TINA strikes again to new all time highs and EUR SlumpCreated: 19th Feb 2020
Amazing moves last week as the US stock market shrugged off Corona to new all time highs. EUR Data continues to disappoint driving EUR to a huge fall on the week, especially against the USD (safe haven) and GBP (better outlook). GBP had a healthy lift as Johnson juggles his Cabinet and a new Chancellor is chosen. This week, Adrian takes a look at the major opportunities from last week as there continues to be healthy volatility for traders to get on, with fantastic opportunities on EURUSD, EURAUD, EURCAD and USDCHF. We also refer to a current open trade in USDCAD starting to show signs of life.
In defining trading, Adrian discusses having a trading plan, going into the simple steps for compiling one and what should be included. We hope that leads you to a more disciplined and successful approach.
Markets continue to be wary of the potential impact of the Covid 19 virus infection.
Global markets held their nerve last week despite a re-evaluation of the infection rate by Chinese authorities.
As many commentators have suspected the infection rate is higher that that actually reported so far. The infection rate has jumped sharply but this re-evaluation does not signal an increasing threat of a global pandemic.
The mortality rate remains low, especially in the infections outside China.
Global stock markets moves last week reflect a cautious but measured view on the Covid 19 outlook.
USmarkets were the better performers last week with modest gains of a approximately 1% to 2%.
European markets were more affected by their respective currency moves.
In the UK, the FTSE 100 struggled as Sterling jumped following the resignation of Sajid Javid and subsequent appointment of Rishi Sunak as Chancellor.
Sterling jumped as commentators quite rightly expect the new Chancellor to be following the line from No.10 with expectation for cuts in taxes and increases in spending. The jump in sterling makes the UK stocks markets less attractive in other currencies .....hence the falls last week.
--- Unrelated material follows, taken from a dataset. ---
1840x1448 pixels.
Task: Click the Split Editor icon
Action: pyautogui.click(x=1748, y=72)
Conversely, the Eurozones’ main stock markets had a better week with the Dax up 1.7% on the back of further falls in the Euro.
The Euro fell 114 pips against the USD or just over 1%. The close on Friday night marks the lowest close in nearly 2 years, following consecutive falls over the last 10mtrading days. The weakness in the Euro is most pronounced against The USD and GBP, largely due to poor eurozone data and the safe haven status of the USD and prospects for the UK economy and UK interest rates.
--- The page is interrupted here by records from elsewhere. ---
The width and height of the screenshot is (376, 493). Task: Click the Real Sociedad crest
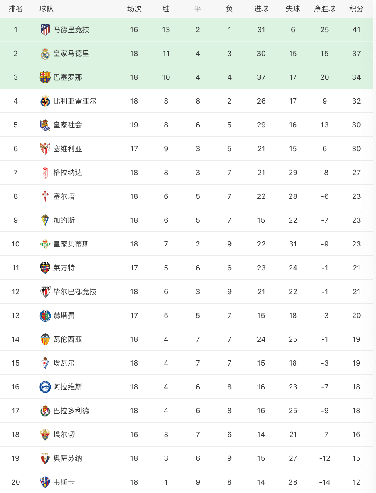tap(45, 125)
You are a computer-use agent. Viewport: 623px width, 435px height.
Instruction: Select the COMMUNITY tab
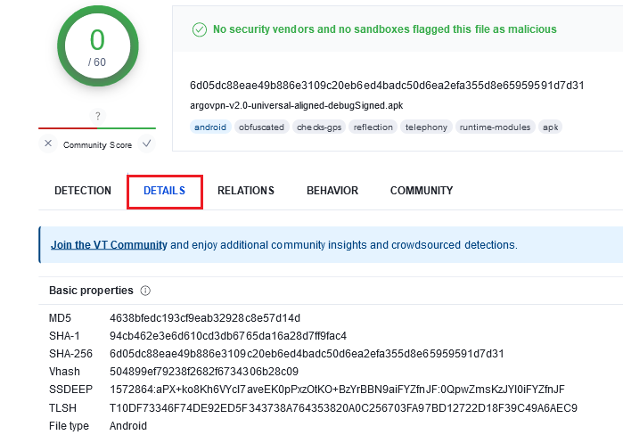[x=422, y=191]
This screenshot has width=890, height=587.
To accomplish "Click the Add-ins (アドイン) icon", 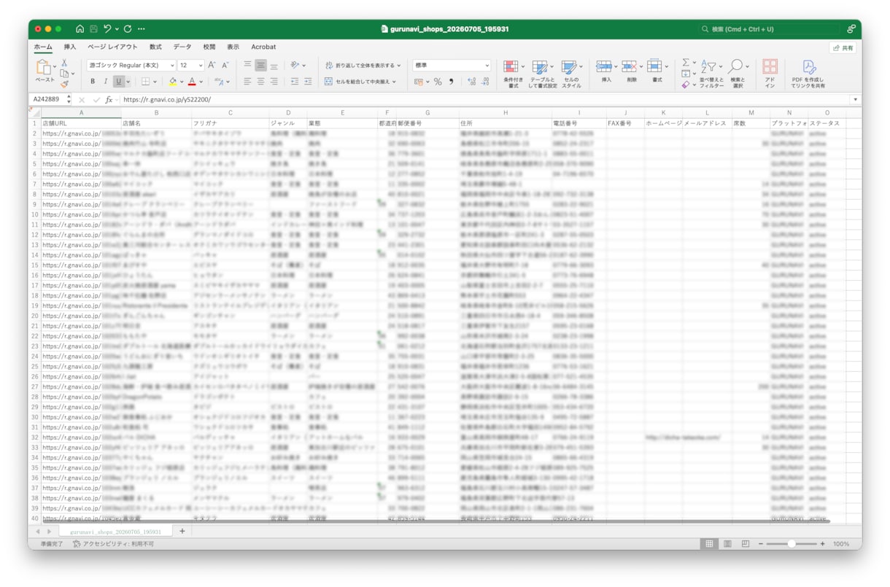I will click(770, 67).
Oil markets jumped 5% last week in line with the optimism shown by global stock markets, although the recovery still leaves oil well below January’s peak following the US / Iran spat.
Data / events this week
US bank holiday Presidents day / Washington’s Birthday
US stock markets closed. Lower liquidity in FX markets
German ZEW economic Sentiment leading indicator will be closely watched as German economy continues to struggle, having posted zero growth in last quarter.
UK CPI - Inflation data. No chance of any pickup just yet, with oil prices slumping over the past 5 weeks.
US FOMC Minutes from last FOMC meeting held on January 28th / 29th. Could help shed light on next moves from the Federal Reserve. USD and stock markets sensitive.
UK Retail sales. Rebound expected from last months surprisingly weak number.
Eurozone & UK manufacturing and services PMI data. Still struggling all round. No respite just yet. EU markets and FX sensitive.